Nowe badanie przeprowadzone przez ośrodek analityczny Ember ds. klimatu i energii sugeruje, że w 2021 r. wiatr i słońce po raz pierwszy wyprodukowały 10% światowej energii elektrycznej. Pięćdziesiąt krajów pozyskuje ponad jedną dziesiątą energii elektrycznej z energii wiatrowej i słonecznej. Zapotrzebowanie na energię zwiększyło się w związku z ożywieniem w 2021 roku globalnych gospodarek po pandemii Covid-19.
W 2021 r. energia słoneczna i wiatrowa oraz inne czyste źródła wygenerowały w sumie 38% światowej energii elektrycznej. Udział energii pochodzącej z wiatru i słońca podwoił się od 2015 r., po podpisaniu paryskiego porozumienia klimatycznego. Holandia, Australia i Wietnam najszybciej przeszły na energię wiatrową i słoneczną. Te kraje przez ostatnie dwa lata przeniosły jedną dziesiątą swojego zapotrzebowania na energię elektryczną z paliw kopalnych na źródła ekologiczne.
,,Holandia jest doskonałym przykładem kraju położonego na wyższych szerokościach geograficznych, który udowadnia, że nie chodzi tylko o to, gdzie świeci słońce, ale także o odpowiednie otoczenie polityczne, które ma zasadniczy wpływ na rozwój energetyki słonecznej” – podkreśla Hannah Broadbent z Think Tanku Ember.
Wietnam również odnotował duży wzrost, głównie w sektorze energii słonecznej, której wartość w ciągu roku wzrosła o ponad 300%.

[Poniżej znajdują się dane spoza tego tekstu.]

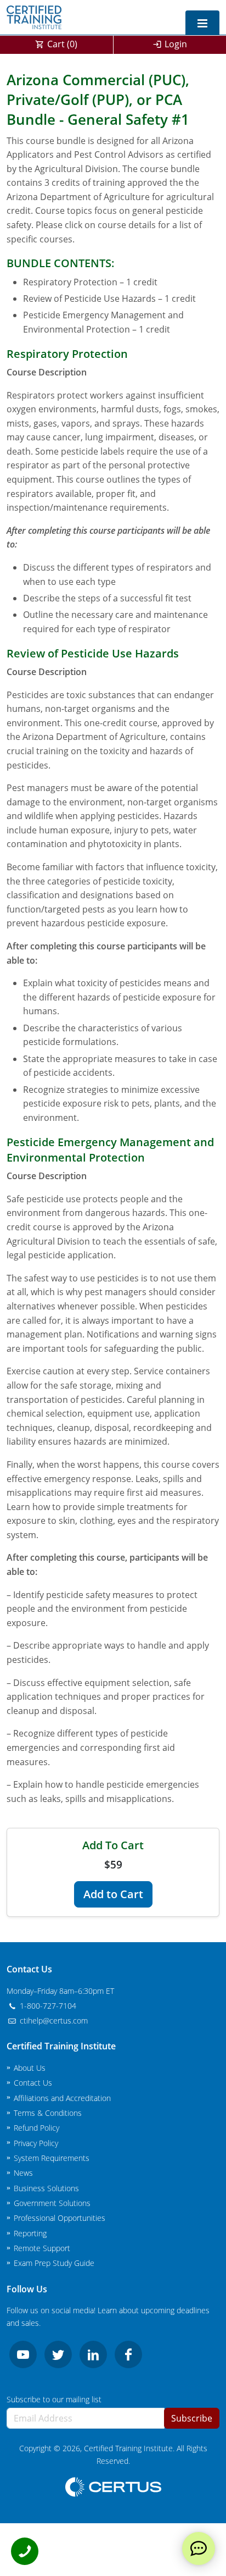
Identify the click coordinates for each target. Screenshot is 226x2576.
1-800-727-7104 (47, 2005)
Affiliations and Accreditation (62, 2098)
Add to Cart (113, 1894)
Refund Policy (36, 2127)
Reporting (30, 2233)
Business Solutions (46, 2188)
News (23, 2173)
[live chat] (198, 2548)
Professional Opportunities (59, 2218)
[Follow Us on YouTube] (23, 2354)
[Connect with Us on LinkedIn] (93, 2354)
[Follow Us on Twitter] (58, 2354)
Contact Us (33, 2082)
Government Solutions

,,W przypadku Wietnamu nastąpił ogromny wzrost produkcji energii słonecznej, napędzany przez taryfy gwarantowane – pieniądze płacone przez rząd za wytwarzanie energii elektrycznej – co sprawiło, że dla gospodarstw domowych i przedsiębiorstw użyteczności publicznej bardzo atrakcyjne stało się wdrażanie dużych ilości energii słonecznej. W ubiegłym roku zaobserwowaliśmy ogromny wzrost produkcji energii słonecznej, który nie tylko zaspokoił zwiększone zapotrzebowanie na energię elektryczną, ale także doprowadził do spadku produkcji energii z węgla i gazu” – informuje Dave Jones z Ember.
Pomimo wzrostu energii słonecznej i wiatrowej oraz faktu, że niektóre kraje, takie jak Dania, obecnie pobierają ponad 50% energii elektrycznej z energii wiatrowej i słonecznej, to niestety w 2021 r. również energetyka węglowa odnotowała znaczny wzrost.
Większość zwiększonego zapotrzebowania na energię elektryczną w 2021 r. została zaspokojona przez paliwa kopalne – energia elektryczna z węgla zwiększyła się o 9%, co jest najszybszym wzrostem od 1985 r. Duża część wzrostu zużycia węgla wystąpiła w krajach azjatyckich, takich jak Chiny i Indie, ale wzrostowi produkcji węgla nie towarzyszyło zużycie gazu, które na całym świecie wzrosło jedynie o 1%, co wskazuje, że rosnące ceny gazu sprawiły, że węgiel stał się bardziej opłacalnym źródłem energii elektrycznej.
,,W ostatnim roku mieliśmy do czynienia z naprawdę wysokimi cenami gazu, kiedy to węgiel stał się tańszy od gazu. Obecnie obserwujemy, że ceny gazu w Europie i w dużej części Azji są 10 razy wyższe niż w tym samym okresie ubiegłego roku, a węgiel jest trzy razy droższy” – wskazuje Dave Jones.
Zdaniem Jonesa wzrost cen zarówno gazu, jak i węgla jest ,,podwójnym powodem, dla którego systemy elektroenergetyczne domagają się większej ilości czystej energii elektrycznej ze względu na radykalne zmiany w gospodarce”.
Badacze są zdania, że pomimo ożywienia gospodarki węglowej w 2021 r. duże gospodarki, takie jak Stany Zjednoczone, Wielka Brytania, Niemcy i Kanada, chcą przekształcić w ciągu najbliższych 15 lat swoje sieci na bezemisyjną energię elektryczną. Zmiana ta jest napędzana obawami dotyczącymi wzrostu globalnej temperatury w tym stuleciu. Naukowcy twierdzą, że aby zapobiec katastrofalnym skutkom zmian klimatu, energia wiatrowa i słoneczna będą musiały rosnąć o około 20% rocznie do 2030 r.
,,Wiatr i energia słoneczna stanowią rozwiązanie wielu kryzysów, z którymi boryka się świat – czy to kryzysu klimatycznego, czy uzależnienia od paliw kopalnych – i to może być prawdziwy punkt zwrotny” – dodaje Hannah Broadbent.